» PROBLEM TO WORK ON
Could you repeat the records shown below exactly as written?

Data entries
* * * * * * *

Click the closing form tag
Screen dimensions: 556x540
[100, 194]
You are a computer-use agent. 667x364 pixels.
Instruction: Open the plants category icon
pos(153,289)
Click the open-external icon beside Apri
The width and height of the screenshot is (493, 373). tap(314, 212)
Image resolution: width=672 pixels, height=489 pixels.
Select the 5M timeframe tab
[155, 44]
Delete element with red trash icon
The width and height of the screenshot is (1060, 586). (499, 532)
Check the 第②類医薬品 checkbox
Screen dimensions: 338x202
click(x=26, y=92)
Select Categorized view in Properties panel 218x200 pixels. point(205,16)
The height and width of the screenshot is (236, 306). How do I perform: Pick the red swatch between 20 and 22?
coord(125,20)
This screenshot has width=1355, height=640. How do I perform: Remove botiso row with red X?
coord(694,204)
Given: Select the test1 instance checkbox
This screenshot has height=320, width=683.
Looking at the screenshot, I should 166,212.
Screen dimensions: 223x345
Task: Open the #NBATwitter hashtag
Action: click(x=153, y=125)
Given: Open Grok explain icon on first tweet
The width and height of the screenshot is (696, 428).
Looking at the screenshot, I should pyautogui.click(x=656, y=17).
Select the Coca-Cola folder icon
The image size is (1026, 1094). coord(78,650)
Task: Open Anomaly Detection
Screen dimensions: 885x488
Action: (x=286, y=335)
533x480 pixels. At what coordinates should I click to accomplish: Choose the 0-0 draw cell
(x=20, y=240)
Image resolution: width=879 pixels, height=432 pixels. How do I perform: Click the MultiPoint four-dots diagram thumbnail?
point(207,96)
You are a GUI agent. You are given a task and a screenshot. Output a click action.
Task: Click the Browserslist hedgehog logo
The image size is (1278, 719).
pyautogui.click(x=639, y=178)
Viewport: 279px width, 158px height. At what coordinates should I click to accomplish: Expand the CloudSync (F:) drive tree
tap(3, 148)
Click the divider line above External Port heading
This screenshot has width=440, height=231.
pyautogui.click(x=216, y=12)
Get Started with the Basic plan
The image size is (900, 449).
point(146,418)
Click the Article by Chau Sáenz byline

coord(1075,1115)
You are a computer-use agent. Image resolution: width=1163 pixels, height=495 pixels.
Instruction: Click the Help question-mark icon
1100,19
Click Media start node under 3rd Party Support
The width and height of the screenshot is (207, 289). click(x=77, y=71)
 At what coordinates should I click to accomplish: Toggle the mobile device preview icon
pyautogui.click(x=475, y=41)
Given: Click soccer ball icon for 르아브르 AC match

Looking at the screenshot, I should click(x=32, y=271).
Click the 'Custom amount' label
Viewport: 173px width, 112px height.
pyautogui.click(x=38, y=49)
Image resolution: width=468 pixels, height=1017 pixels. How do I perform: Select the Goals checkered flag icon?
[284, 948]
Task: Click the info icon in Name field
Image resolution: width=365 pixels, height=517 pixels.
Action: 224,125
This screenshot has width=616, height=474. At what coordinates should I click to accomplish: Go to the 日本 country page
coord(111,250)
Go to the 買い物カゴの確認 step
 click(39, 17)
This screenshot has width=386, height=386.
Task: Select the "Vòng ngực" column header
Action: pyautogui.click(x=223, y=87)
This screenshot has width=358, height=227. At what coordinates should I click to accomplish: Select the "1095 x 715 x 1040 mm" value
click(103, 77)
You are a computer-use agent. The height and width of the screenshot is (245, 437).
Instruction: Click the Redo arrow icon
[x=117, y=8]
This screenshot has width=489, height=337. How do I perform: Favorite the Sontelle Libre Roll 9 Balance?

* * * * * * *

» ANSWER AREA
Click the closing form tag
Screen dimensions: 556x540
[100, 194]
You are a computer-use agent. 667x364 pixels.
Instruction: Open the plants category icon
pos(153,289)
Click the open-external icon beside Apri
The width and height of the screenshot is (493, 373). tap(314, 212)
Image resolution: width=672 pixels, height=489 pixels.
Select the 5M timeframe tab
[155, 44]
Delete element with red trash icon
The width and height of the screenshot is (1060, 586). (499, 532)
Check the 第②類医薬品 checkbox
Screen dimensions: 338x202
click(x=26, y=92)
Select Categorized view in Properties panel 218x200 pixels. point(205,16)
The height and width of the screenshot is (236, 306). How do I perform: Pick the red swatch between 20 and 22?
coord(125,20)
This screenshot has width=1355, height=640. How do I perform: Remove botiso row with red X?
coord(694,204)
Given: Select the test1 instance checkbox
This screenshot has height=320, width=683.
Looking at the screenshot, I should 166,212.
Screen dimensions: 223x345
Task: Open the #NBATwitter hashtag
Action: click(x=153, y=125)
Given: Open Grok explain icon on first tweet
The width and height of the screenshot is (696, 428).
Looking at the screenshot, I should pyautogui.click(x=656, y=17).
Select the Coca-Cola folder icon
The image size is (1026, 1094). coord(78,650)
Task: Open Anomaly Detection
Screen dimensions: 885x488
Action: (x=286, y=335)
533x480 pixels. At what coordinates should I click to accomplish: Choose the 0-0 draw cell
(x=20, y=240)
Image resolution: width=879 pixels, height=432 pixels. How do I perform: Click the MultiPoint four-dots diagram thumbnail?
point(207,96)
You are a GUI agent. You are given a task and a screenshot. Output a click action.
Task: Click the Browserslist hedgehog logo
The image size is (1278, 719).
pyautogui.click(x=639, y=178)
Viewport: 279px width, 158px height. At what coordinates should I click to accomplish: Expand the CloudSync (F:) drive tree
tap(3, 148)
Click the divider line above External Port heading
This screenshot has width=440, height=231.
pyautogui.click(x=216, y=12)
Get Started with the Basic plan
The image size is (900, 449).
point(146,418)
Click the Article by Chau Sáenz byline

coord(1075,1115)
You are a computer-use agent. Image resolution: width=1163 pixels, height=495 pixels.
Instruction: Click the Help question-mark icon
1100,19
Click Media start node under 3rd Party Support
The width and height of the screenshot is (207, 289). click(x=77, y=71)
 At what coordinates should I click to accomplish: Toggle the mobile device preview icon
pyautogui.click(x=475, y=41)
Given: Click soccer ball icon for 르아브르 AC match

Looking at the screenshot, I should click(x=32, y=271).
Click the 'Custom amount' label
Viewport: 173px width, 112px height.
pyautogui.click(x=38, y=49)
Image resolution: width=468 pixels, height=1017 pixels. How do I perform: Select the Goals checkered flag icon?
[284, 948]
Task: Click the info icon in Name field
Image resolution: width=365 pixels, height=517 pixels.
Action: 224,125
This screenshot has width=616, height=474. At what coordinates should I click to accomplish: Go to the 日本 country page
coord(111,250)
Go to the 買い物カゴの確認 step
 click(39, 17)
This screenshot has width=386, height=386.
Task: Select the "Vòng ngực" column header
Action: pyautogui.click(x=223, y=87)
This screenshot has width=358, height=227. At what coordinates should I click to accomplish: Select the "1095 x 715 x 1040 mm" value
click(103, 77)
You are a computer-use agent. The height and width of the screenshot is (245, 437).
Instruction: Click the Redo arrow icon
[x=117, y=8]
This screenshot has width=489, height=337. How do I perform: Favorite the Sontelle Libre Roll 9 Balance?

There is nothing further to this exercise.